TEXT SHOWN:

View Source Bumblebee.Text.PreTrainedTokenizer (Bumblebee v0.6.0)

Wraps a pre-trained tokenizer from the Tokenizers library.

Configuration

  • :add_special_tokens - whether to add special tokens during tokenization. Defaults to true

  • :length - applies fixed length padding or truncation to the given input if set. Can be either a specific number or a list of numbers. When a list is given, the smallest number that exceeds all input lengths is used as the padding length

  • :pad_direction - the padding direction, either :right or :left. Defaults to :right

  • :truncate_direction - the truncation direction, either :right or :left. Defaults to :right

  • :return_attention_mask - whether to return attention mask for encoded sequence. The mask is a boolean tensor indicating which tokens are padding and should effectively be ignored by the model . Defaults to true

  • :return_token_type_ids - whether to return token type ids for encoded sequence. Defaults to true

  • :return_special_tokens_mask - whether to return special tokens mask for encoded sequence. The mask is a boolean tensor indicating which tokens are special . Defaults to false

  • :return_offsets - whether to return token offsets for encoded sequence. This tensor includes a list of position pairs that map tokens to the input text . Defaults to false

  • :return_length - whether to return the sequence length. The length is the effective number of tokens, so it is calculated after truncation, but does not include padding . Defaults to false

  • :template_options - options configuring the tokenization template, specific to the given tokenizer type. Recognised options are:

    • :language_token - for tokenizers: :nllb

    . Defaults to []

SHORT PROBLEM A:
Recast the records as a numbered list, leaving out blank lines, starting with the first line of the records and going on through the line that contains "Click 'Improvements or".

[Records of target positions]

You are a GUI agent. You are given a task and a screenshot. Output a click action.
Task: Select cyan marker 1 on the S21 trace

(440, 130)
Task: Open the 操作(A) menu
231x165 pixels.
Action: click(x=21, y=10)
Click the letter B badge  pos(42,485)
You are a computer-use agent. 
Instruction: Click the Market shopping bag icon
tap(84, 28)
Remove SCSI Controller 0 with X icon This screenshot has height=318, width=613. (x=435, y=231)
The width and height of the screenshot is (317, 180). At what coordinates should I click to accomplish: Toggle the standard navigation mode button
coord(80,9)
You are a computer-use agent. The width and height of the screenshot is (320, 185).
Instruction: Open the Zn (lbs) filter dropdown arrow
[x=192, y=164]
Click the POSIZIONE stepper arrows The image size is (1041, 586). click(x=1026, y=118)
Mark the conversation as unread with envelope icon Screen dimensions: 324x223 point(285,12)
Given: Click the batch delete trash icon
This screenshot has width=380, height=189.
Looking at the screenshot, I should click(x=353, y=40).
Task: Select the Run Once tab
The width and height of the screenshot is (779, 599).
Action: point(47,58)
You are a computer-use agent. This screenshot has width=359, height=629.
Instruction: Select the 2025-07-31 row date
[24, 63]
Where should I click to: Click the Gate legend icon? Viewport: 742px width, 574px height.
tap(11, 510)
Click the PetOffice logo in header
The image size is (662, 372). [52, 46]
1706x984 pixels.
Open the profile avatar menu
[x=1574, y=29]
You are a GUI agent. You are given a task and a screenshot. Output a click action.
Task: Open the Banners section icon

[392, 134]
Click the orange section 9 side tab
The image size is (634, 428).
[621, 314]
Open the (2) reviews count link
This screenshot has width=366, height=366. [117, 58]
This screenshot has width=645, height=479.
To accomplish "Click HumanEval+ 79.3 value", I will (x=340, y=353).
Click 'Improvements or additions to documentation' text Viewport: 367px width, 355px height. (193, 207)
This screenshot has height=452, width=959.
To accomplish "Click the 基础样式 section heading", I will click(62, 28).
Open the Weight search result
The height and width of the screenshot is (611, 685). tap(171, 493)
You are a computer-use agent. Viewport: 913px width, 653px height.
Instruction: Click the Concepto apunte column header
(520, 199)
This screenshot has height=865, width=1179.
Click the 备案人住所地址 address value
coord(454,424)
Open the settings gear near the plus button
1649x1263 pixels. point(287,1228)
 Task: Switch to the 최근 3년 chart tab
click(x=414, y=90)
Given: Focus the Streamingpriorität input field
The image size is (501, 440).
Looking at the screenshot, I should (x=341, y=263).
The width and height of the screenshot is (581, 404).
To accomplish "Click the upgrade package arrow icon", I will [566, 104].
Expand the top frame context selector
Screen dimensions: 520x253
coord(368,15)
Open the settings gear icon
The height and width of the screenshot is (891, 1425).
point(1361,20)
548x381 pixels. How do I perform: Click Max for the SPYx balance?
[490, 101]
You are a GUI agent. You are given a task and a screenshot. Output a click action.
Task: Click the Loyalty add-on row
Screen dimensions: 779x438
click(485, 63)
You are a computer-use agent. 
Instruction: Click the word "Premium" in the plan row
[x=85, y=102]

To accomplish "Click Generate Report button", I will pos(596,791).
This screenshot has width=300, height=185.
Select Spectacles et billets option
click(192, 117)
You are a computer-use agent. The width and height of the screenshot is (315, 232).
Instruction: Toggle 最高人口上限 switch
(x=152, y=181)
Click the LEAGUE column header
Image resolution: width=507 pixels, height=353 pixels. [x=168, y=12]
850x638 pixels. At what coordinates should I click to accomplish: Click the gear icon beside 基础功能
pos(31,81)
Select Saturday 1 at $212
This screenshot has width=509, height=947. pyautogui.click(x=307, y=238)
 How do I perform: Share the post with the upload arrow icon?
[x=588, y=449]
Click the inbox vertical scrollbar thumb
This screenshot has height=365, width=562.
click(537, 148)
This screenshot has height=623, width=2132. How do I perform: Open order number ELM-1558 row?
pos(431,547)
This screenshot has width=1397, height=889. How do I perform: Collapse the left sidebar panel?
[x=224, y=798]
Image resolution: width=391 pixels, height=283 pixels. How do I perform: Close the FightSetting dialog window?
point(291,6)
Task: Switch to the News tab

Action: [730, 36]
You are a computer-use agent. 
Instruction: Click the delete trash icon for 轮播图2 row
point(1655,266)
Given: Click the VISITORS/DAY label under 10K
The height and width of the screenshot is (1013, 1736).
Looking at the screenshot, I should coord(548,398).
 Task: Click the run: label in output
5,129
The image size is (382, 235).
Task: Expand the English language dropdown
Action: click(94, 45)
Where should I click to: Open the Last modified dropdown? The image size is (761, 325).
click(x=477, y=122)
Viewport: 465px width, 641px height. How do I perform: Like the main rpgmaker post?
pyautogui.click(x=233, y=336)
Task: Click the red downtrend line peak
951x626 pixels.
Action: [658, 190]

SHORT PROBLEM B:
Answer these questions from the tokenizer documentation, one per line:
(i) What is the default value of :pad_direction?
(ii) For which tokenizer type is the :language_token option listed?
(iii) What is the default value of :return_offsets?

CORRECT RESPONSE A:
1. You are a GUI agent. You are given a task and a screenshot. Output a click action.
2. Task: Select cyan marker 1 on the S21 trace
3. (440, 130)
4. Task: Open the 操作(A) menu
5. 231x165 pixels.
6. Action: click(x=21, y=10)
7. Click the letter B badge  pos(42,485)
8. You are a computer-use agent. 
9. Instruction: Click the Market shopping bag icon
10. tap(84, 28)
11. Remove SCSI Controller 0 with X icon This screenshot has height=318, width=613. (x=435, y=231)
12. The width and height of the screenshot is (317, 180). At what coordinates should I click to accomplish: Toggle the standard navigation mode button
13. coord(80,9)
14. You are a computer-use agent. The width and height of the screenshot is (320, 185).
15. Instruction: Open the Zn (lbs) filter dropdown arrow
16. [x=192, y=164]
17. Click the POSIZIONE stepper arrows The image size is (1041, 586). click(x=1026, y=118)
18. Mark the conversation as unread with envelope icon Screen dimensions: 324x223 point(285,12)
19. Given: Click the batch delete trash icon
20. This screenshot has width=380, height=189.
21. Looking at the screenshot, I should click(x=353, y=40).
22. Task: Select the Run Once tab
23. The width and height of the screenshot is (779, 599).
24. Action: point(47,58)
25. You are a computer-use agent. This screenshot has width=359, height=629.
26. Instruction: Select the 2025-07-31 row date
27. [24, 63]
28. Where should I click to: Click the Gate legend icon? Viewport: 742px width, 574px height.
29. tap(11, 510)
30. Click the PetOffice logo in header
31. The image size is (662, 372). [52, 46]
32. 1706x984 pixels.
33. Open the profile avatar menu
34. [x=1574, y=29]
35. You are a GUI agent. You are given a task and a screenshot. Output a click action.
36. Task: Open the Banners section icon
37. [392, 134]
38. Click the orange section 9 side tab
39. The image size is (634, 428).
40. [621, 314]
41. Open the (2) reviews count link
42. This screenshot has width=366, height=366. [117, 58]
43. This screenshot has width=645, height=479.
44. To accomplish "Click HumanEval+ 79.3 value", I will (x=340, y=353).
45. Click 'Improvements or additions to documentation' text Viewport: 367px width, 355px height. (193, 207)

CORRECT RESPONSE B:
(i) :right
(ii) :nllb
(iii) false